Pour avoir attribué une note de 9/100 et classé « mauvais », un produit contenant comme additif du nitrite de sodium (E250), le tribunal de commerce d’Aix-en-Provence a dit, par jugement du 13 septembre 2021, que la SAS YUCA[1] « a exercé, et exerce, une pratique commerciale déloyale et trompeuse au préjudice » de son fabricant et, partant, a considéré que YUCA « a commis, et commet, des actes de dénigrement » à son encontre.
La société YUCA ayant interjeté appel, la Cour d’appel d’Aix-en-Provence a, par un arrêt du 8 décembre 2022[2], infirmé le jugement de première instance « dans l’intégralité de ses dispositions ».
Au soutien de ses demandes en appel, outre la requalification des faits en diffamation et, partant, de l’action en une procédure visant à réparer une atteinte à l’honneur et à la considération[3], la société appelante estimait notamment, au fond, qu’il devait être fait application « des textes constitutionnels et conventionnels relatifs à la liberté d’expression » dans le cadre d’un débat d’intérêt général. YUCA évoquait aussi les règles relatives au droit d’alerte en matière sanitaire.

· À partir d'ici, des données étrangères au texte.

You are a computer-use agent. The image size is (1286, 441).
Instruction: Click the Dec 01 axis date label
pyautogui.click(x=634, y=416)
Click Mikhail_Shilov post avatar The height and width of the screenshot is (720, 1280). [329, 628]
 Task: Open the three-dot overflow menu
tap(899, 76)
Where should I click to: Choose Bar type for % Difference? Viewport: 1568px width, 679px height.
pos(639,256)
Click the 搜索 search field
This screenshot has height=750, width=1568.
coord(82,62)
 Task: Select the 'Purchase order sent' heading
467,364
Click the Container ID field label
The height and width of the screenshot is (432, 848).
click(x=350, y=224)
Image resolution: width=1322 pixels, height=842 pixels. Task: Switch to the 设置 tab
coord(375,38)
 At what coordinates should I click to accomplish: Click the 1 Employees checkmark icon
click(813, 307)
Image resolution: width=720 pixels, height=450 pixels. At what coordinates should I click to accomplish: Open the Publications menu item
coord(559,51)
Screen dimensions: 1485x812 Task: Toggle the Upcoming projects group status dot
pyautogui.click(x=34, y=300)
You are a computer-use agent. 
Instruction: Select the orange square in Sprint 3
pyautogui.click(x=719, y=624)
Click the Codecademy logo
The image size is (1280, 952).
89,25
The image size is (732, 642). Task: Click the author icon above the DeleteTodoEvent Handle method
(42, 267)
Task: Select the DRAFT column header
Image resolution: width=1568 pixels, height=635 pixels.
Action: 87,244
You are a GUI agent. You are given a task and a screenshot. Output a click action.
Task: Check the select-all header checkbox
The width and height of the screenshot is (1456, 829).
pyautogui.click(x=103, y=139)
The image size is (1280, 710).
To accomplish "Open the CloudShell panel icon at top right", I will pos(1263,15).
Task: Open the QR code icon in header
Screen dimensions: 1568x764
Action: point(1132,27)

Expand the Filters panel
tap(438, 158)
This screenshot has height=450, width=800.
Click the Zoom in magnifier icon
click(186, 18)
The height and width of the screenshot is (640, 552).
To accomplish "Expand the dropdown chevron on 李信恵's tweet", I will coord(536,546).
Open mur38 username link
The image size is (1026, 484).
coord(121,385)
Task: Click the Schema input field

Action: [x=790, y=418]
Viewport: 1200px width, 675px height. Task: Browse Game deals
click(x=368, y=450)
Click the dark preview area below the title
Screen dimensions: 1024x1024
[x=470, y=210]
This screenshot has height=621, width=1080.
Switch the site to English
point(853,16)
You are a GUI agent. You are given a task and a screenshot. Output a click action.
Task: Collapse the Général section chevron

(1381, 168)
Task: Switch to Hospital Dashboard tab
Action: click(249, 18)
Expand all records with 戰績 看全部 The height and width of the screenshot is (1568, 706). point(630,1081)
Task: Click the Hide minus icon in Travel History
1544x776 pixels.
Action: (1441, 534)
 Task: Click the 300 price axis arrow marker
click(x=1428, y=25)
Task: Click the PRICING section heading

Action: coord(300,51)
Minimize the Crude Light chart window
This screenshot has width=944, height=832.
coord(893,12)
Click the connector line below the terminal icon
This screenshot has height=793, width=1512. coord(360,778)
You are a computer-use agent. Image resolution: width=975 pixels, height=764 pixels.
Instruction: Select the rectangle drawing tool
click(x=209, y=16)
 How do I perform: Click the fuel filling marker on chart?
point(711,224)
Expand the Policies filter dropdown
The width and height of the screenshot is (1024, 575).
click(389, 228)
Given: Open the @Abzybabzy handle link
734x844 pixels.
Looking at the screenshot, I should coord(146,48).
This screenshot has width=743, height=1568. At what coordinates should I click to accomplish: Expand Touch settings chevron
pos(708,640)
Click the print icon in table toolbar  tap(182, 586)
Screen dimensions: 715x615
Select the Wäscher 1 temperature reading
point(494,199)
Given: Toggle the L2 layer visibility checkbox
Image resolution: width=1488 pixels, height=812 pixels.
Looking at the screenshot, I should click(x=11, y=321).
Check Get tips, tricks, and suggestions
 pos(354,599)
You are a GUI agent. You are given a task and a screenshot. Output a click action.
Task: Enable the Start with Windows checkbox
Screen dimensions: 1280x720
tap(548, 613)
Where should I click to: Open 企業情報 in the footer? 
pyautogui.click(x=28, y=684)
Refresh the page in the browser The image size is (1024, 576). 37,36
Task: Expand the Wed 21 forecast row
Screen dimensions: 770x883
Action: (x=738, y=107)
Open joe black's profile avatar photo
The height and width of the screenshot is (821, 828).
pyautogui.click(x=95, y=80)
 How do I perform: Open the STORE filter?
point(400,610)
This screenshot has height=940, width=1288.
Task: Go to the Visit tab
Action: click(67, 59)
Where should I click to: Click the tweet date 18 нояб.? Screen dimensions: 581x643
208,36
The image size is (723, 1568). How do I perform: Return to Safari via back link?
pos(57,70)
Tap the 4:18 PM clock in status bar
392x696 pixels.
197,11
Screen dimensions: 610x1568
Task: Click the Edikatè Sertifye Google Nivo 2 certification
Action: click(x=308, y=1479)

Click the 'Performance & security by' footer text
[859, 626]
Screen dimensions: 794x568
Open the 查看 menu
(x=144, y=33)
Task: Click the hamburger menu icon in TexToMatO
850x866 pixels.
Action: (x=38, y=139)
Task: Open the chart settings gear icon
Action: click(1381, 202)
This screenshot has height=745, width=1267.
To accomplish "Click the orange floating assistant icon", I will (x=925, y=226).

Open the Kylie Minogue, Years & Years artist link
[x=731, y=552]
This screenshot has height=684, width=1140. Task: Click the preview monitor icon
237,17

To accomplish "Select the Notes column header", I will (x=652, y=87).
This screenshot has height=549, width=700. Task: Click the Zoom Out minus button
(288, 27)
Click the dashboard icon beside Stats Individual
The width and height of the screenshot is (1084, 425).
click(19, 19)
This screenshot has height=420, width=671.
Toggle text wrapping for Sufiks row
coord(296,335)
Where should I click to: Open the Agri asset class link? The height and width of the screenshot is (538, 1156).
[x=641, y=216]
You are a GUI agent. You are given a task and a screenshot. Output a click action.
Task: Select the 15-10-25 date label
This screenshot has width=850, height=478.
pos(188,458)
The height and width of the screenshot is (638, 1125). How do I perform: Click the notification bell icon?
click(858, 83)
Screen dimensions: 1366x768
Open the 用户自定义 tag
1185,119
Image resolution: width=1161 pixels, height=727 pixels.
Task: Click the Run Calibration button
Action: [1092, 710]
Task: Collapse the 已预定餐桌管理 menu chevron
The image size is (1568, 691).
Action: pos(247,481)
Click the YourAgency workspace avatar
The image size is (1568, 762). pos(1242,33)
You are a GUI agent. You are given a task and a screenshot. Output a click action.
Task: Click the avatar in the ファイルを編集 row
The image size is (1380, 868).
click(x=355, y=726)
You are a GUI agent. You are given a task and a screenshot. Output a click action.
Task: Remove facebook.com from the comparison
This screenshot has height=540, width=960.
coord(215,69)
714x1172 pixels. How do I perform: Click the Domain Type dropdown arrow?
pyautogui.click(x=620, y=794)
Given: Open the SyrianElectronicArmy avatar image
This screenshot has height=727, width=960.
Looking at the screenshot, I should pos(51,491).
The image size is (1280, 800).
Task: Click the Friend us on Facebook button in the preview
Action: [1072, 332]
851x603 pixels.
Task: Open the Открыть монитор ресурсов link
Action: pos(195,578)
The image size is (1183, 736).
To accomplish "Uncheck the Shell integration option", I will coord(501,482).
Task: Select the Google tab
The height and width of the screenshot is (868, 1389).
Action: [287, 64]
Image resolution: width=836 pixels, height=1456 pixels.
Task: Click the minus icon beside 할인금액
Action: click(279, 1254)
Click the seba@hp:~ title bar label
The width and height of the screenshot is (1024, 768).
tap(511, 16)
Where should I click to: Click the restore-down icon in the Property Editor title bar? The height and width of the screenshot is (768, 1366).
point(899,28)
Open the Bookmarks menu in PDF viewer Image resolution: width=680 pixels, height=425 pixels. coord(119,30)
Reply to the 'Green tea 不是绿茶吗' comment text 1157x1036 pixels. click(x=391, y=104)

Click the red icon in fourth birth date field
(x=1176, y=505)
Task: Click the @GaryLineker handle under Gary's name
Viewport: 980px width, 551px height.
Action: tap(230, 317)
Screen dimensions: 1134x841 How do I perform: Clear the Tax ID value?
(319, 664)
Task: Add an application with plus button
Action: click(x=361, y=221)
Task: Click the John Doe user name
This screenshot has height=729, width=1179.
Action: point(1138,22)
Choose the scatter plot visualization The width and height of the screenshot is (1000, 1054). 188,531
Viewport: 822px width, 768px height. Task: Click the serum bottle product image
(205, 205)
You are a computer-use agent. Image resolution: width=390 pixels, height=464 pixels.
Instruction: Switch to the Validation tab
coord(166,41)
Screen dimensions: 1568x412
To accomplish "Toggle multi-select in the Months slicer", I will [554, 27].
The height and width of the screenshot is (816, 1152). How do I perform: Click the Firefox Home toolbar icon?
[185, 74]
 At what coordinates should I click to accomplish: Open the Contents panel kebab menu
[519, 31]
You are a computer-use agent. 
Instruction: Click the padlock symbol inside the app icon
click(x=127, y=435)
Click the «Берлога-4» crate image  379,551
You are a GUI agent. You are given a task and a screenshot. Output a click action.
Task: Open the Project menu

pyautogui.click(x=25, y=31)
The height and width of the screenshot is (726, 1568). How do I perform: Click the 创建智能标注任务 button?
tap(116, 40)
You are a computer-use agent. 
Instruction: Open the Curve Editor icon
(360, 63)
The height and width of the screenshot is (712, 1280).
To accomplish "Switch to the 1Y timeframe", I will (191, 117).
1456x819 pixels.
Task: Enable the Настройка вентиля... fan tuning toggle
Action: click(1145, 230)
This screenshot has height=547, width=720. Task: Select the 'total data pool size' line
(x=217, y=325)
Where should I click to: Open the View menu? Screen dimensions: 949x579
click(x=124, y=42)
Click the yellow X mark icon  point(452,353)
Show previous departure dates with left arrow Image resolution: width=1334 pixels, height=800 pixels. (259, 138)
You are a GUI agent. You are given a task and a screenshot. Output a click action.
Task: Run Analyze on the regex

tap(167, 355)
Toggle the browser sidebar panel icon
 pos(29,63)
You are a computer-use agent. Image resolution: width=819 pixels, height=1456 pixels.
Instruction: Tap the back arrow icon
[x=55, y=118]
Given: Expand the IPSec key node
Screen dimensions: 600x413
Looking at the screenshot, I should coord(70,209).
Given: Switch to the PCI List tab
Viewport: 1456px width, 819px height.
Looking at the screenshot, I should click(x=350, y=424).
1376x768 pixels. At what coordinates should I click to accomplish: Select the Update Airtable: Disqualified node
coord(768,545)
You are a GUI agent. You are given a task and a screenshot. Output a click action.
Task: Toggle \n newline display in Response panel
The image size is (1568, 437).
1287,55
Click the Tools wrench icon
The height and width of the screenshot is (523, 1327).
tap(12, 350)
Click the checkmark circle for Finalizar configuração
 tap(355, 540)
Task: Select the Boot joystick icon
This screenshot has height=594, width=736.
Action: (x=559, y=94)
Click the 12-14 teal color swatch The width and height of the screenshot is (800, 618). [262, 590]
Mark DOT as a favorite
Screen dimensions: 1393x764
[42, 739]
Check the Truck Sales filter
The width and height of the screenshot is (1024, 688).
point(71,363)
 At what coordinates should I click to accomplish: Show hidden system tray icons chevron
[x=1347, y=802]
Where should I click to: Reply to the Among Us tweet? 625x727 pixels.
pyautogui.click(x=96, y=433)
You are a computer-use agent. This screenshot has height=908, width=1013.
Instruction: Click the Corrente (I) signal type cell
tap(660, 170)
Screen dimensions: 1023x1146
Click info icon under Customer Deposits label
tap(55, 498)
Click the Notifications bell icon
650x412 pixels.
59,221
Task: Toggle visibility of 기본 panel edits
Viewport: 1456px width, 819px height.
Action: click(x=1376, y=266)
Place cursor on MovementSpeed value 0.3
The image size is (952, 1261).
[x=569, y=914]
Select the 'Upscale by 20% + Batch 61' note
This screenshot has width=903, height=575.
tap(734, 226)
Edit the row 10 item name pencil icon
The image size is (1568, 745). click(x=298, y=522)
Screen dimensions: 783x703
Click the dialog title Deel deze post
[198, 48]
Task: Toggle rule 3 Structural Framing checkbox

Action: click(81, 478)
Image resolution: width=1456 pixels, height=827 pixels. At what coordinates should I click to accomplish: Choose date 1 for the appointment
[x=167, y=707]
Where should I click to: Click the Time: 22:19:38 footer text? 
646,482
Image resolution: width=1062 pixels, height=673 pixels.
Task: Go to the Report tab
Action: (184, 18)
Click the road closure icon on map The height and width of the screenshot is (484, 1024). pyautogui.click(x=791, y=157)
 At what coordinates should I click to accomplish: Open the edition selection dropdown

La Cour était donc appelée à procéder à un exercice délicat ; à savoir celui d’une articulation entre, d’un côté, des faits susceptibles de constituer une diffamation ou un dénigrement, de l’autre, la protection de la liberté d’expression.
C’est, en effet, au regard de cette liberté et des textes qui la consacrent, insiste la Cour, que les conditions d’engagement de la responsabilité de la société YUCA doivent être examinées :
« il est donc ni contesté, ni contestable, que le service offert par le consommateur est un service d’information mais aussi un outil pour permettre à ce consommateur d’agir auprès des industriels dans le but d’obtenir une amélioration des produits offerts ; le fait que la société YUCA ait un statut commercial, et qu’elle puisse tirer un profit économique de cette activité, est sans incidence sur ce constat.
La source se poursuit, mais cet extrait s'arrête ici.